Saved entries

╔══

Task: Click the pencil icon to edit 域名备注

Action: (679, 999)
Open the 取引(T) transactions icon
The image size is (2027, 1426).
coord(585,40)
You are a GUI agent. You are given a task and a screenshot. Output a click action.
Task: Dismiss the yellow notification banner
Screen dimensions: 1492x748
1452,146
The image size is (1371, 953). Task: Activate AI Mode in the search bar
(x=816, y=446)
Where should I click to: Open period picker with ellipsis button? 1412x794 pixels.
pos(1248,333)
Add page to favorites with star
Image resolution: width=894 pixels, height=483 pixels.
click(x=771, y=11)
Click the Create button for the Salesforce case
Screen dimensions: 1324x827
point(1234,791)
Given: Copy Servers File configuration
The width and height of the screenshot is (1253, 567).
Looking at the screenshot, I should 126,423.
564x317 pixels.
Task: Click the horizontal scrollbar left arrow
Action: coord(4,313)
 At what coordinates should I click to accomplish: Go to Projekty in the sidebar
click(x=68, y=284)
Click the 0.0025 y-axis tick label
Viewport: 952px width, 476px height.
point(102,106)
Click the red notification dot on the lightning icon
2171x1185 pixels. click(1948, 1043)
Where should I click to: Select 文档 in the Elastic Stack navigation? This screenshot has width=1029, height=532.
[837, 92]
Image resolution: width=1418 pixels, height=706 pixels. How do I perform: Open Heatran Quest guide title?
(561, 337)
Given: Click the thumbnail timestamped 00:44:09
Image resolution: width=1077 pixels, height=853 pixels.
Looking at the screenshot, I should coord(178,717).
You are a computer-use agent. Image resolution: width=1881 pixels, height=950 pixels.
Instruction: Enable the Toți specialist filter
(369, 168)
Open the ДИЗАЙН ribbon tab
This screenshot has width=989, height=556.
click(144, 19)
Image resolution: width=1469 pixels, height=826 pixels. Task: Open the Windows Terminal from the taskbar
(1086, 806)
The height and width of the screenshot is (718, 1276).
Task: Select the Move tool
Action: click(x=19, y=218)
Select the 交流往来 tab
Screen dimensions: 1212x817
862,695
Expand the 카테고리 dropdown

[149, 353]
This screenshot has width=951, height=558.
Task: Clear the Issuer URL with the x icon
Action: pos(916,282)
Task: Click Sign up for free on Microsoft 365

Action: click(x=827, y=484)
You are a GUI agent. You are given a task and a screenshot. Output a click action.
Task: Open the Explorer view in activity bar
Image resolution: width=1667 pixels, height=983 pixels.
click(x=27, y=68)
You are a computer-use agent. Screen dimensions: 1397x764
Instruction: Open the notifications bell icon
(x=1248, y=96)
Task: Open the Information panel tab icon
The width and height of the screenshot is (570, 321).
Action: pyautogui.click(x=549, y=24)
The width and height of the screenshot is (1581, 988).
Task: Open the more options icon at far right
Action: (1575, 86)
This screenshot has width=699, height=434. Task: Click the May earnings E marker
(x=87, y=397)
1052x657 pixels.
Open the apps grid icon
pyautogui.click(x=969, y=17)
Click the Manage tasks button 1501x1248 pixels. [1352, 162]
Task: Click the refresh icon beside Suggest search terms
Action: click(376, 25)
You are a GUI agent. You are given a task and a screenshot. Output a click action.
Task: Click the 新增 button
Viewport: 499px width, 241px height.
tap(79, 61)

╚══

Task description
Nothing is to be left out, and every entry is to be transcribed exactly.

Output of the task
Task: Click the pencil icon to edit 域名备注

Action: (679, 999)
Open the 取引(T) transactions icon
The image size is (2027, 1426).
coord(585,40)
You are a GUI agent. You are given a task and a screenshot. Output a click action.
Task: Dismiss the yellow notification banner
Screen dimensions: 1492x748
1452,146
The image size is (1371, 953). Task: Activate AI Mode in the search bar
(x=816, y=446)
Where should I click to: Open period picker with ellipsis button? 1412x794 pixels.
pos(1248,333)
Add page to favorites with star
Image resolution: width=894 pixels, height=483 pixels.
click(x=771, y=11)
Click the Create button for the Salesforce case
Screen dimensions: 1324x827
point(1234,791)
Given: Copy Servers File configuration
The width and height of the screenshot is (1253, 567).
Looking at the screenshot, I should 126,423.
564x317 pixels.
Task: Click the horizontal scrollbar left arrow
Action: coord(4,313)
 At what coordinates should I click to accomplish: Go to Projekty in the sidebar
click(x=68, y=284)
Click the 0.0025 y-axis tick label
Viewport: 952px width, 476px height.
point(102,106)
Click the red notification dot on the lightning icon
2171x1185 pixels. click(1948, 1043)
Where should I click to: Select 文档 in the Elastic Stack navigation? This screenshot has width=1029, height=532.
[837, 92]
Image resolution: width=1418 pixels, height=706 pixels. How do I perform: Open Heatran Quest guide title?
(561, 337)
Given: Click the thumbnail timestamped 00:44:09
Image resolution: width=1077 pixels, height=853 pixels.
Looking at the screenshot, I should coord(178,717).
You are a computer-use agent. Image resolution: width=1881 pixels, height=950 pixels.
Instruction: Enable the Toți specialist filter
(369, 168)
Open the ДИЗАЙН ribbon tab
This screenshot has width=989, height=556.
click(144, 19)
Image resolution: width=1469 pixels, height=826 pixels. Task: Open the Windows Terminal from the taskbar
(1086, 806)
The height and width of the screenshot is (718, 1276).
Task: Select the Move tool
Action: click(x=19, y=218)
Select the 交流往来 tab
Screen dimensions: 1212x817
862,695
Expand the 카테고리 dropdown

[149, 353]
This screenshot has width=951, height=558.
Task: Clear the Issuer URL with the x icon
Action: pos(916,282)
Task: Click Sign up for free on Microsoft 365

Action: click(x=827, y=484)
You are a GUI agent. You are given a task and a screenshot. Output a click action.
Task: Open the Explorer view in activity bar
Image resolution: width=1667 pixels, height=983 pixels.
click(x=27, y=68)
You are a computer-use agent. Screen dimensions: 1397x764
Instruction: Open the notifications bell icon
(x=1248, y=96)
Task: Open the Information panel tab icon
The width and height of the screenshot is (570, 321).
Action: pyautogui.click(x=549, y=24)
The width and height of the screenshot is (1581, 988).
Task: Open the more options icon at far right
Action: (1575, 86)
This screenshot has width=699, height=434. Task: Click the May earnings E marker
(x=87, y=397)
1052x657 pixels.
Open the apps grid icon
pyautogui.click(x=969, y=17)
Click the Manage tasks button 1501x1248 pixels. [1352, 162]
Task: Click the refresh icon beside Suggest search terms
Action: click(376, 25)
You are a GUI agent. You are given a task and a screenshot. Output a click action.
Task: Click the 新增 button
Viewport: 499px width, 241px height.
tap(79, 61)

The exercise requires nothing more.